Dr. Fukuyama has written widely on issues in development and international politics. His 1992 book, The End of History and the Last Man, has appeared in over twenty foreign editions. His book In the Realm of the Last Man: A Memoir will be published in fall 2026.

Francis Fukuyama received his B.A. from Cornell University in classics, and his Ph.D. from Harvard in Political Science. He was a member of the Political Science Department of the RAND Corporation, and of the Policy Planning Staff of the US Department of State. From 1996-2000 he was Omer L. and Nancy Hirst Professor of Public Policy at the School of Public Policy at George Mason University, and from 2001-2010 he was Bernard L. Schwartz Professor of International Political Economy at the Paul H. Nitze School of Advanced International Studies, Johns Hopkins University. He served as a member of the President’s Council on Bioethics from 2001-2004. He is editor-in-chief of American Purpose, an online journal.
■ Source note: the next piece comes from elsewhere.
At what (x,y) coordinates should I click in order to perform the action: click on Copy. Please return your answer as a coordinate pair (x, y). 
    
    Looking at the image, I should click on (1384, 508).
Dr. Fukuyama holds honorary doctorates from Connecticut College, Doane College, Doshisha University (Japan), Kansai University (Japan), Aarhus University (Denmark), the Pardee Rand Graduate School, and Adam Mickiewicz University (Poland). He is a non-resident fellow at the Carnegie Endowment for International Peace. He is a member of the Board of Trustees of the Rand Corporation, the Board of Trustees of Freedom House, and the Board of the Volcker Alliance. He is a fellow of the National Academy for Public Administration, a member of the American Political Science Association, and of the Council on Foreign Relations. He is married to Laura Holmgren and has three children.